La jeune femme écoute en se tordant les mains. Elle a un mouvement de colère quand il est question de son partenaire : elle ne veut plus en entendre parler.(04:42)
La leçon ne concerne pas que les personnages de la fiction
Le partenaire en question est bien sûr le séducteur. Un plan le montre à présent revêtu d'un pyjama, assis sur un lit, l'air songeur. L'allure de la pièce, et la voix de la médecin qui poursuit en rappelant qu'il va suivre un traitement, laissent comprendre qu'il s'agit d'une chambre d'hôpital.

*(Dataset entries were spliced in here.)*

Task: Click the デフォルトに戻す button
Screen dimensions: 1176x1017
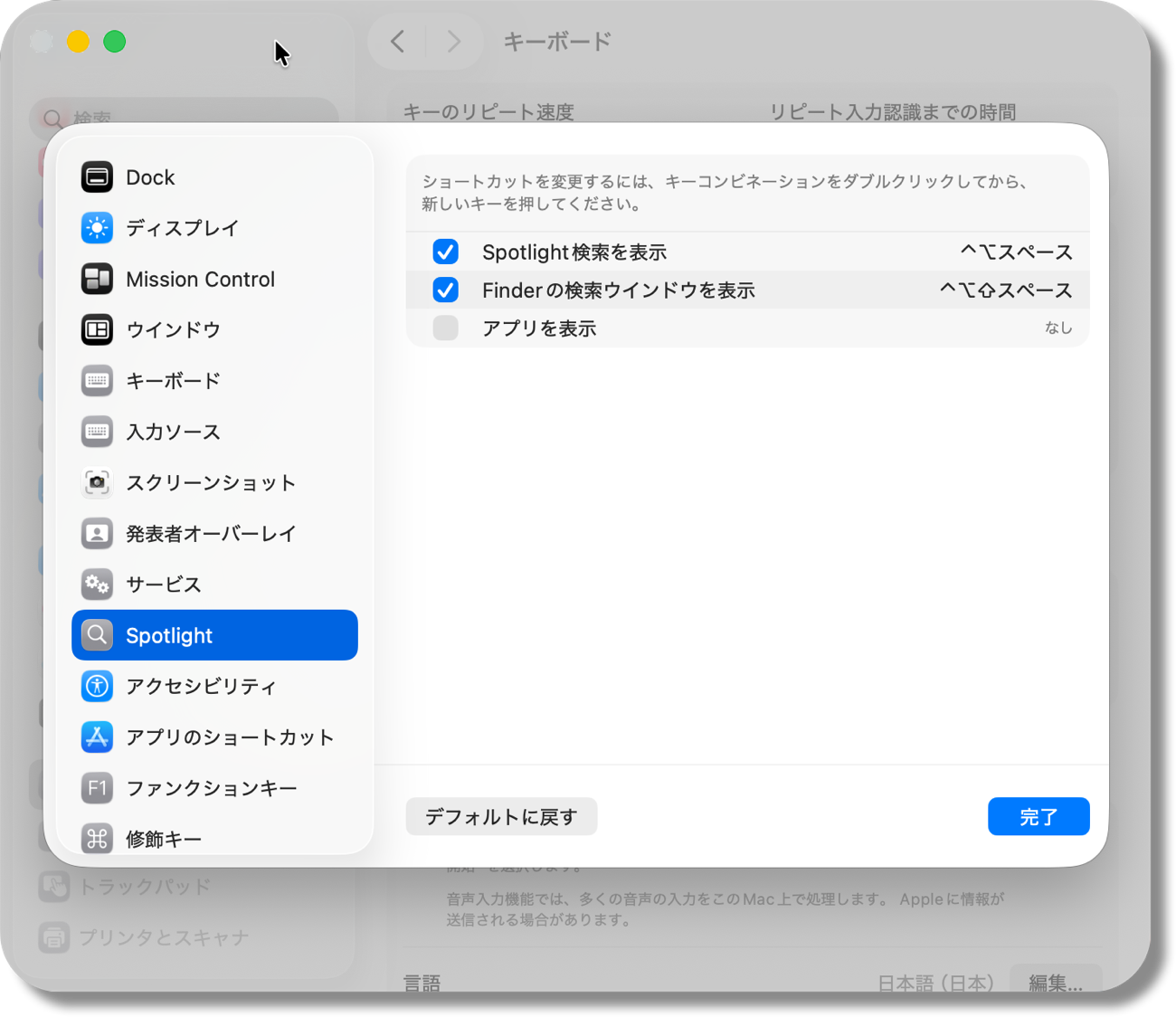Action: [x=501, y=816]
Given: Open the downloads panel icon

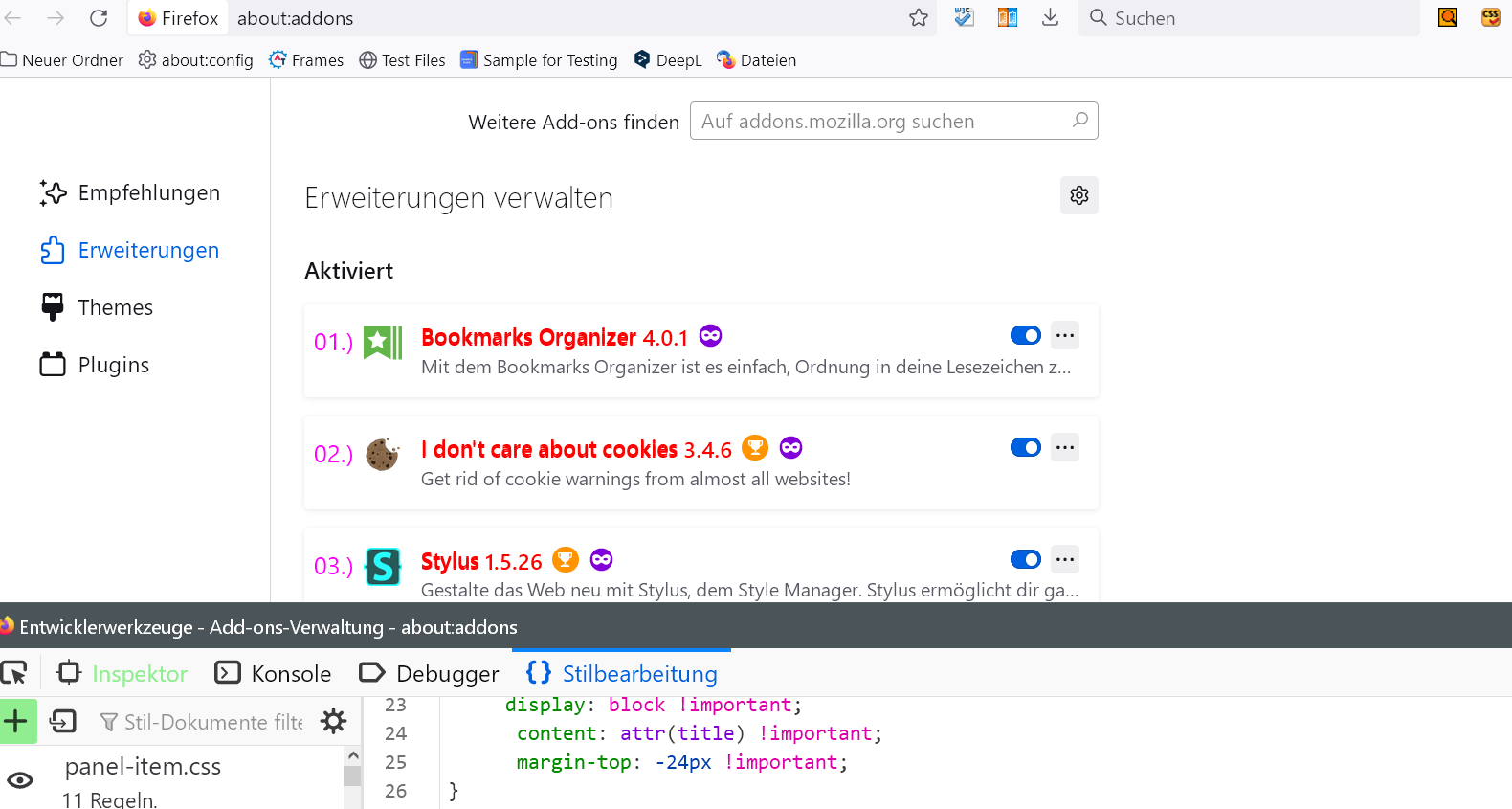Looking at the screenshot, I should tap(1050, 18).
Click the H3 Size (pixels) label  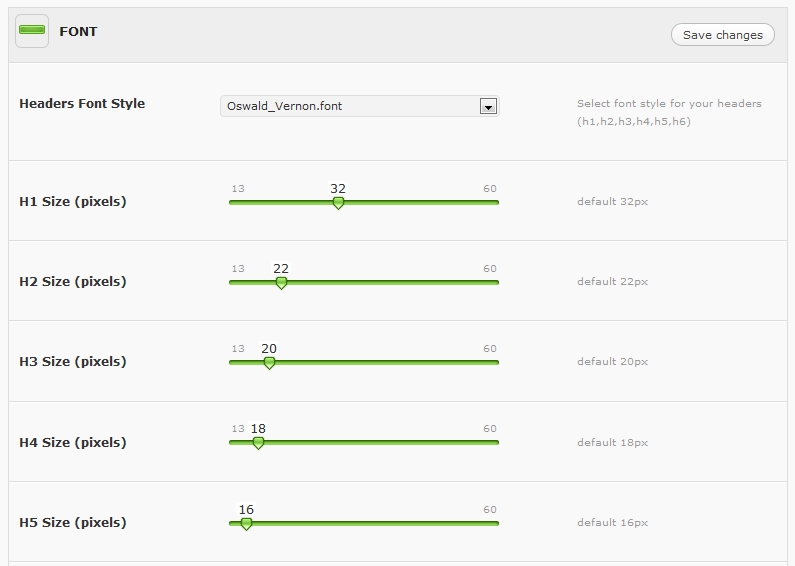[73, 361]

Séquence parallèle qui alterne des vues du séducteur au bal populaire entrain de multiplier les conquêtes, et les vues actuelles qui le montrent prostré sur le lit d'hôpital. Une voix de commentaire interpelle le spectateur du film : qu'il ne se figure pas qu'il s'agisse d'une histoire qui ne le concerne pas, qui met en jeu uniquement des acteurs : "Voici comment les passions éphémères se terminent bien souvent : songez-y!" Pano vertical qui part de la piste de danse pour rejoindre le noir sur lequel se détachent les mots du générique. Une dernière plainte de guitare électrique se fait entendre : cri d'excitation, ou plainte mélancolique?